▸ Input for this task:
================================

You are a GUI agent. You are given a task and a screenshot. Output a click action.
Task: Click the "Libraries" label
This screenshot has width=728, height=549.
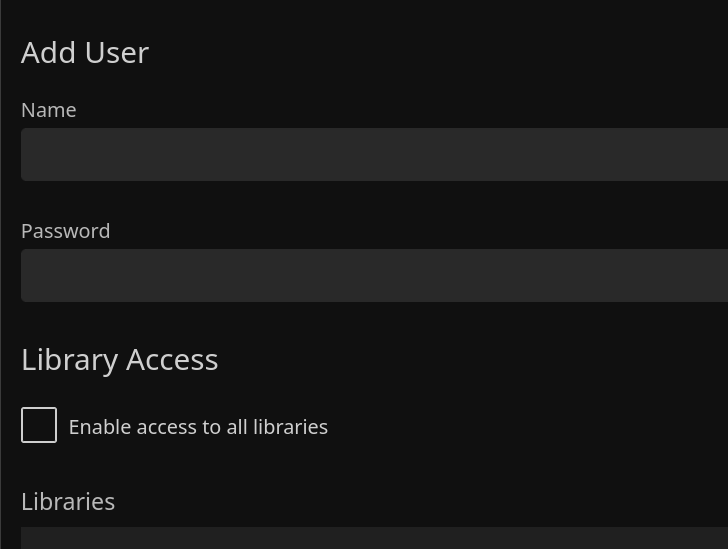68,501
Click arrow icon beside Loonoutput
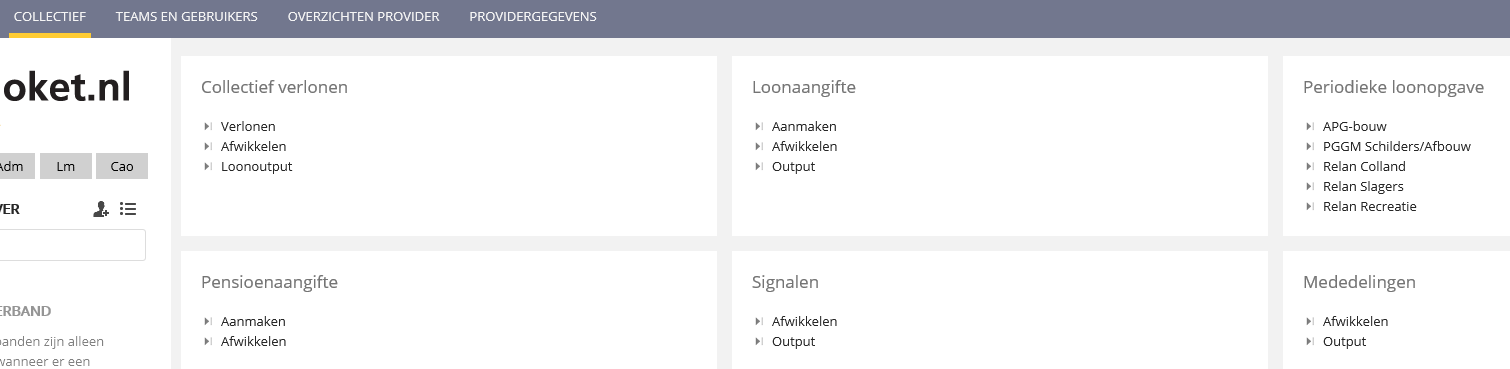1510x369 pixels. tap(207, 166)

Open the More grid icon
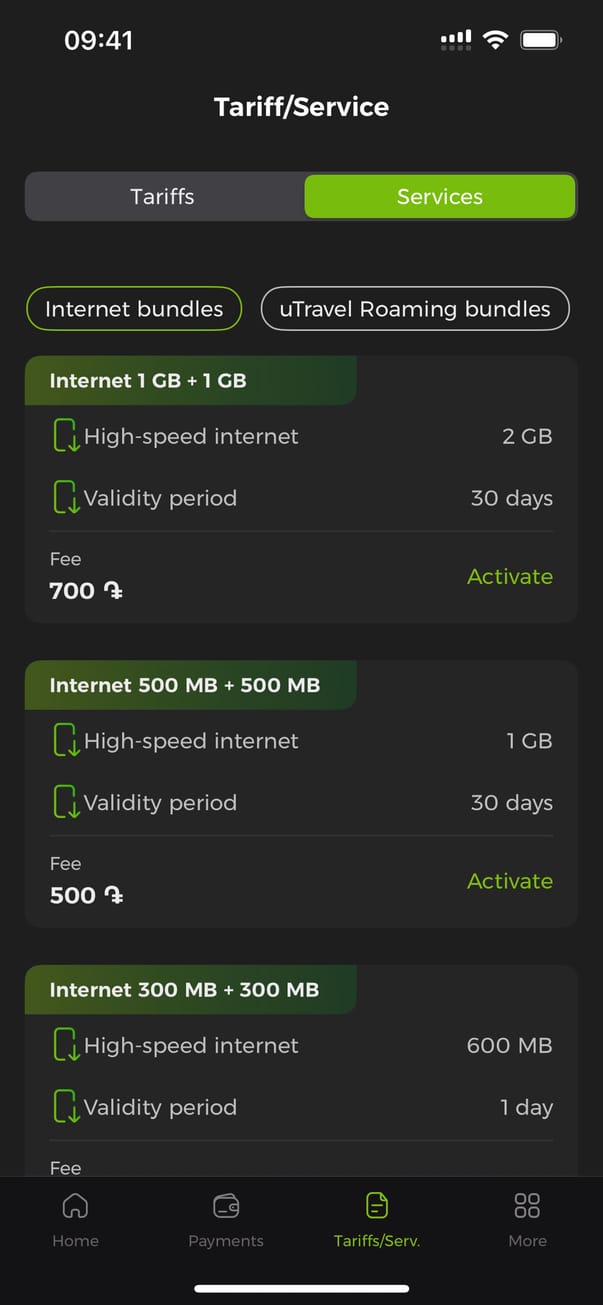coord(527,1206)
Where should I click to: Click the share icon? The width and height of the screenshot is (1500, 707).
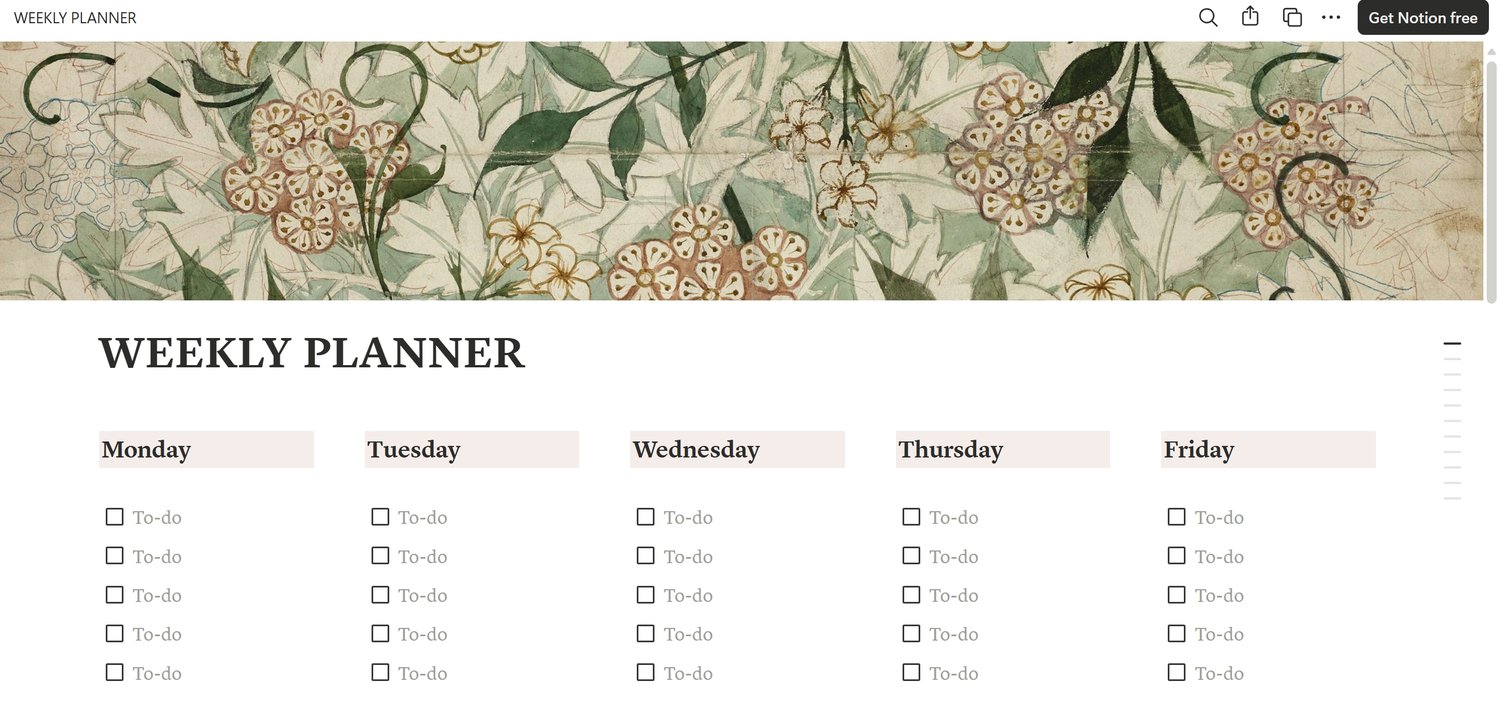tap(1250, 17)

================================

▸ Instructions to follow: Please put every line of the listing above into a JSON list of strings, one string per line, skipping blank lines and leaving the pictures out.

▸ Written reply:
[
  "You are a GUI agent. You are given a task and a screenshot. Output a click action.",
  "Task: Click the \"Libraries\" label",
  "This screenshot has width=728, height=549.",
  "68,501",
  "Click arrow icon beside Loonoutput",
  "1510x369 pixels. tap(207, 166)",
  "Open the More grid icon",
  "coord(527,1206)",
  "Where should I click to: Click the share icon? The width and height of the screenshot is (1500, 707).",
  "tap(1250, 17)"
]